Prostate Cancer

Prostate cancer is the most common cancer diagnosed in men, apart from skin cancer. The risk increases with age.

Many prostate cancers grow very slowly and may not cause problems for many years, but many are more agressive and can become life threatening.

Prostate Cancer Risk Assessment aims to:

  1. Find Prostate cancer at a stage when it is potentially curable, in men who will benefit from treatment
  2. Reassure men who do not have an increased risk of Prostate cancer, and
  3. Give you an individual long-term risk assessment plan. This is particularly important if you have an elevated PSA or family history of Prostate cancer.

What is PSA?

Prostate Specific Antigen (or PSA) is a blood test that can be used (in combination with family history, examination and sometimes MRI) to assess Prostate cancer risk. Men with Prostate cancer can have an elevated PSA test, but an elevated test does not necessarily mean prostate cancer is present.

Age

"Age-specific" PSA

< 50 years

< 2.5 ng/ml

50-60 years

< 3.5 ng/ml

60-70 years

< 4.5 ng/ml

> 70 years

< 6.5 ng/ml

"Age-specific" PSA reference ranges are useful as the prostate grows with age, and PSA increases (see table).

PSA change over time (PSA Velocity) is also used to assess cancer risk: 

  • PSA normally doubling every 5 to 10 years. More rapid rise in PSA (doubling every 2-5 years) suggests more active prostate growth and suggests an increased risk of Prostate cancer
  • but PSA levels can change from day to day with physical and sexual activity
  • PSA Velocity should be assessed on 3 or more PSA tests over 12 months to reduce the effect of day-to-day variation

Digital Rectal Examination (or DRE) performed by your GP, a Specialist Nurse or Urologist is important in the diagnosis and staging of Prostate cancer. Prostate cancer can be felt on DRE in around 60% of men with Prostate cancer.

Magnetic Resonance Imaging (or MRI) scans are very good at detecting larger or more aggressive Prostate cancers (small cancers look just like normal prostate tissue on MRI and are not seen very well). Prostate MRI scans are now reimbursed by Medicare, and have an established place in Prostate cancer risk assessment.

Prostate Biopsy

Prostate biopsy can be performed in several different ways. 

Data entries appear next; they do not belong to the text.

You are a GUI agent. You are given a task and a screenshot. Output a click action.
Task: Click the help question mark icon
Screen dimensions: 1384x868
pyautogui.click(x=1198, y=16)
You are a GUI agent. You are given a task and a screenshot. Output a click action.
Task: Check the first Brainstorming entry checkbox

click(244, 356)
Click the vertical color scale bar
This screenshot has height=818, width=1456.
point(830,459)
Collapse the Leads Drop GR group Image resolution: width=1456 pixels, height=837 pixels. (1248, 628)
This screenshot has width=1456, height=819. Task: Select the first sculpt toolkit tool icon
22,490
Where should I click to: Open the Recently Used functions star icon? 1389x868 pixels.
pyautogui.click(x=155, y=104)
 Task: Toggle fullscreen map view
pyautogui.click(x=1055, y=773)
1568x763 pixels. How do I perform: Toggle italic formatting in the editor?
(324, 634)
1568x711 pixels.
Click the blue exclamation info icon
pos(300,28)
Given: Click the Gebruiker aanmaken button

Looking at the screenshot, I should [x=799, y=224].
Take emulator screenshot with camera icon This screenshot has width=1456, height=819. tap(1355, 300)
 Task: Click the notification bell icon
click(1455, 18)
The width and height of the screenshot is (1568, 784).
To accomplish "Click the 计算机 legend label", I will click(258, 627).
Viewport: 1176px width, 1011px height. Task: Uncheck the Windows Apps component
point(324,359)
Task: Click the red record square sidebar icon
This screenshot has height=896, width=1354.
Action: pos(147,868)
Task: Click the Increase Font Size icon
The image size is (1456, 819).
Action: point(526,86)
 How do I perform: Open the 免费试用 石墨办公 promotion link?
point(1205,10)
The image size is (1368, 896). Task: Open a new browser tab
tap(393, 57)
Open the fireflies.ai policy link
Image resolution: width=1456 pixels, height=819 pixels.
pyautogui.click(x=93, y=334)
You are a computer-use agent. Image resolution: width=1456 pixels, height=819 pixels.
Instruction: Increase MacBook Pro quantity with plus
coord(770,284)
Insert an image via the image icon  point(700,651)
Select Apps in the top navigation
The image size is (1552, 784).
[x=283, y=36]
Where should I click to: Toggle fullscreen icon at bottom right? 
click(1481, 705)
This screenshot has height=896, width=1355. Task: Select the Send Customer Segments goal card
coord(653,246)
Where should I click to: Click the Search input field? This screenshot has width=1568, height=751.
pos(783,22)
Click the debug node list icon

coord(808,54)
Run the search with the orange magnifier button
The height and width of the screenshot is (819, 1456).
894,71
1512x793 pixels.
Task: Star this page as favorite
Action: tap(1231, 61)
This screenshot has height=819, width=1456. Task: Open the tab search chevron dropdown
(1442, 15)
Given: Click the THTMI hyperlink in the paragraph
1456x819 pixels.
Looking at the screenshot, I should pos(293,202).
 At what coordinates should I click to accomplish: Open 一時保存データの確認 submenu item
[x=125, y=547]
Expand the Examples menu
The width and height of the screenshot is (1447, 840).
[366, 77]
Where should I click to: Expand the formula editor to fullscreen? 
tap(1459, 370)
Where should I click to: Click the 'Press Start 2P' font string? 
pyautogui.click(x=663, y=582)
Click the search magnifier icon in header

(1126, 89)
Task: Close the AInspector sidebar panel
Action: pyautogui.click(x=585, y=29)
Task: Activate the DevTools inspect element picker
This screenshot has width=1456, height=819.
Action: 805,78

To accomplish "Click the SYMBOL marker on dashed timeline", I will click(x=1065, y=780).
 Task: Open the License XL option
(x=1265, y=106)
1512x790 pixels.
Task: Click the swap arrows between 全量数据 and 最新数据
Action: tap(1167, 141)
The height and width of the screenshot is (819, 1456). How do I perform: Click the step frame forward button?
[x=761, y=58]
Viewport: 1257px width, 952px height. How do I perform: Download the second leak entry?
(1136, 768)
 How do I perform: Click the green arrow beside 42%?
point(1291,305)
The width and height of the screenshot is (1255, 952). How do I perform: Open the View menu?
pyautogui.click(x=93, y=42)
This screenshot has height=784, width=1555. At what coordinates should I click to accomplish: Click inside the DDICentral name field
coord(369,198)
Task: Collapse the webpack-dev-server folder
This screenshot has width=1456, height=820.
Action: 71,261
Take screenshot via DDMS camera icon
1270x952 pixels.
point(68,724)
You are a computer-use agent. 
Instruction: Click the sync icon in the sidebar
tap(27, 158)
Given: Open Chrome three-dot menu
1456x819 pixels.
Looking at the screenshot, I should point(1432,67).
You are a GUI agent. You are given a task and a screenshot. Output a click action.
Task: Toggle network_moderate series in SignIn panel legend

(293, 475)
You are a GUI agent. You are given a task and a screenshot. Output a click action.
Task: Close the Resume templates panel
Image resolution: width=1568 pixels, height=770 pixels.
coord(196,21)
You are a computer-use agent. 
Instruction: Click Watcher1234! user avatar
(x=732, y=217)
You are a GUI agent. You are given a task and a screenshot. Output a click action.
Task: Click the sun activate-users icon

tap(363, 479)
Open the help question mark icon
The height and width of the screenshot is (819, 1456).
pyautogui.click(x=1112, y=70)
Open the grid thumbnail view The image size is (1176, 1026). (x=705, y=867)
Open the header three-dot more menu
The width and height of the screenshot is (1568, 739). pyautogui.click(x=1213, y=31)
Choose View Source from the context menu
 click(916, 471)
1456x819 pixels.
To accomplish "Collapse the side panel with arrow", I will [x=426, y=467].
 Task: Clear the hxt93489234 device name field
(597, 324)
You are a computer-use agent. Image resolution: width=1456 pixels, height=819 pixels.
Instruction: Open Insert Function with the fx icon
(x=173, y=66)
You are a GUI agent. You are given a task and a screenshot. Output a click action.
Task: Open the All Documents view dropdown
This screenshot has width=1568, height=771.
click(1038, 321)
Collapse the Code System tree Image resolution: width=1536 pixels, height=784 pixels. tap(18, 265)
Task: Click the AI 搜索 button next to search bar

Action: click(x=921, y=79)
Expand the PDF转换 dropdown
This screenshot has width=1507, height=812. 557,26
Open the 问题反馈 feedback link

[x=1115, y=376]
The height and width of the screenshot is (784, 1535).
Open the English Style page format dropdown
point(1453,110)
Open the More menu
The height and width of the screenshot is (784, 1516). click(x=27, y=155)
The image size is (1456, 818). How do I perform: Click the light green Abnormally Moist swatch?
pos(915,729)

  • Trans-rectal Ultrasound (TRUS) Biopsy - under a light anaesthetic, an ultrasound probe is passed into the rectum. Ultrasound images are used to target areas of the prostate that are more likely to have cancer. Needle biopsies are taken through the back passage. 
  • Trans-perineal biopsy (TPBx) - under a light anaesthetic, an ultrasound probe is passed into the rectum. Ultrasound images of the prostate may be fused with the MRI images (a fusion biopsy) to target areas of the prostate that are more likely to have cancer. Needle biopsies are taken through the skin of the perineum (behind the scrotum).

Calculate Your Prostate Cancer Risk

You can use the Prostate Cancer Risk calculator from the Prostate Cancer Prevention Trial to give you an idea of your risk of having cancer on prostatic biopsy.

The Prostate Cancer Risk Calculator will give:

  1. Your Overall risk of Prostate cancer
  2. Your risk of high grade (aggressive or "life threatening") Prostate cancer

PCPT Risk Calculator

The results of this Risk Assessment calculator should be interpreted with the help of your Urologist or GP.